作者投稿和查稿 主编审稿 专家审稿 编委审稿 远程编辑

计算机工程 ›› 2025, Vol. 51 ›› Issue (12): 140-150. doi: 10.19678/j.issn.1000-3428.0069802

• 人工智能与模式识别 • 上一篇    下一篇

基于图像置信度动态引导的多模态实体对齐

张晓明, 陈通庆, 王会勇*()   

  1. 河北科技大学信息科学与工程学院, 河北 石家庄 050018
  • 收稿日期:2024-04-28 修回日期:2024-07-07 出版日期:2025-12-15 发布日期:2024-08-20
  • 通讯作者: 王会勇
  • 基金资助:
    河北省自然科学基金(F2022208002); 石家庄市基础研究计划项目(241790867A)

Dynamic Guided Multimodal Entity Alignment Based on Image Confidence

ZHANG Xiaoming, CHEN Tongqing, WANG Huiyong*()   

  1. School of Information Science and Engineering, Hebei University of Science and Technology, Shijiazhuang 050018, Hebei, China
  • Received:2024-04-28 Revised:2024-07-07 Online:2025-12-15 Published:2024-08-20
  • Contact: WANG Huiyong

摘要:

多模态实体对齐可以找到不同知识图谱中指向真实世界同一对象的实体进一步融合知识图谱。

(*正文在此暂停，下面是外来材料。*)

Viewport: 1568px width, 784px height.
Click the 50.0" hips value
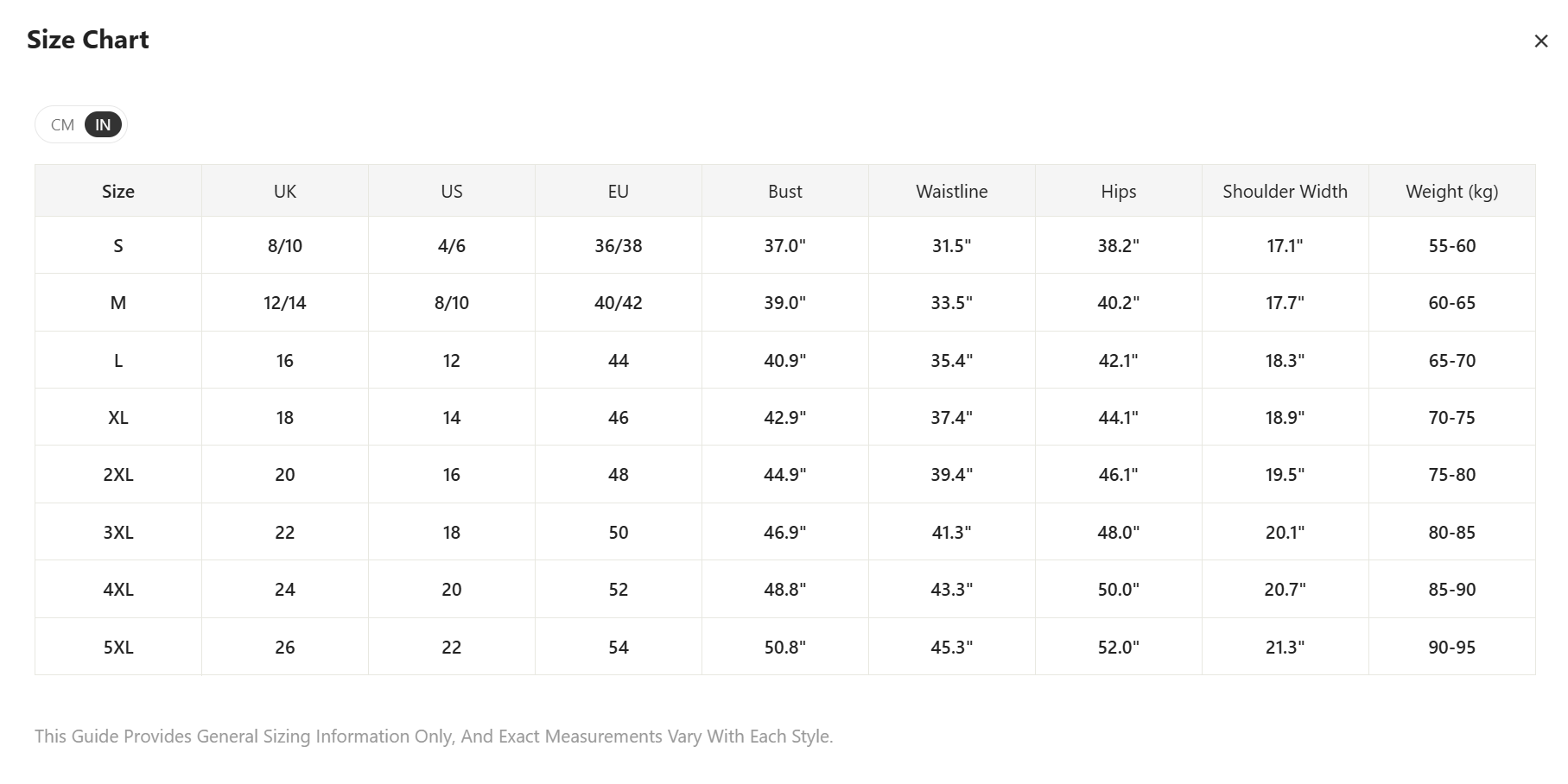point(1118,590)
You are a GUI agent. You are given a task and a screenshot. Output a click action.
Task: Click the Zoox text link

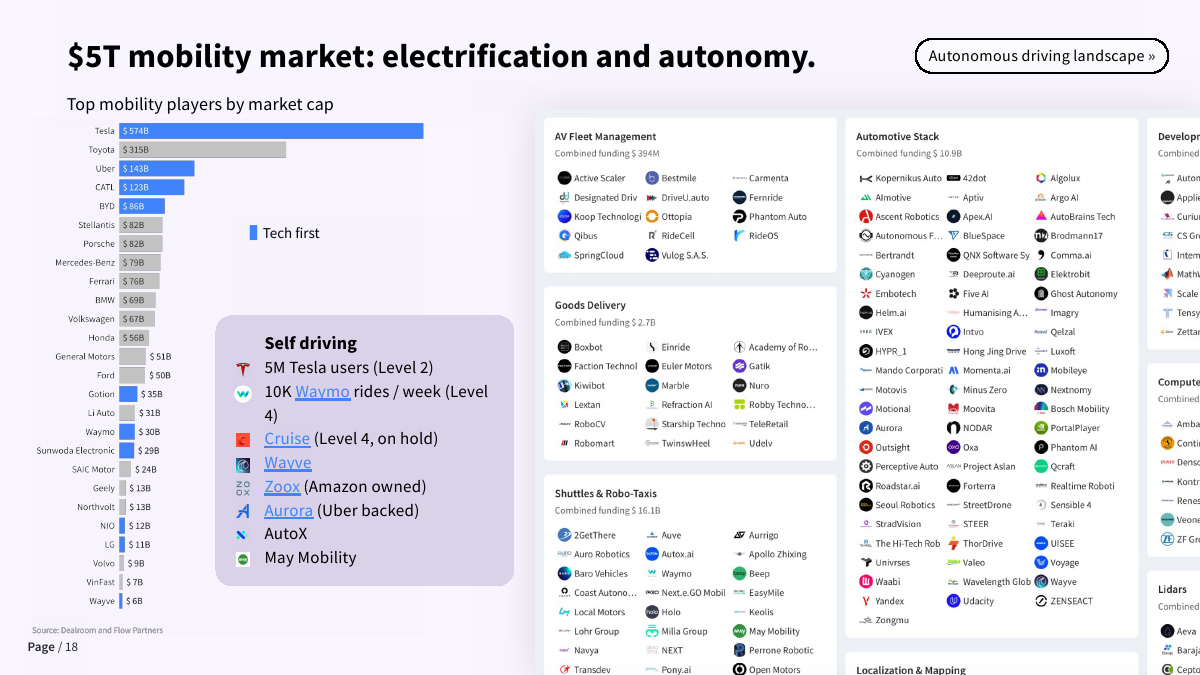[282, 487]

然而, 图像在多模态知识图谱中作为关键的信息载体, 其内在的噪声常常遭到忽略, 这不仅降低了实体对齐的准确性, 也影响了不同知识图谱融合的质量。因此, 提出一种基于图像置信度动态引导的实体对齐模型。该模型首先计算实体所对应的每个图像符合预设类型的置信度; 然后根据置信度动态挑选出类型一致且置信度最高的图像特征, 并利用这些特征进行相似度计算, 从而得到图像置信度引导的实体对齐相似度矩阵; 最后使用晚期融合策略将其与文本引导的实体对齐相似度矩阵相结合, 使之能够有效地处理多模态实体对齐任务。在两个常用的多模态数据集上的实验结果表明, 该模型在性能上超越了现有的多种基线模型, 能够较好地实现多模态实体对齐。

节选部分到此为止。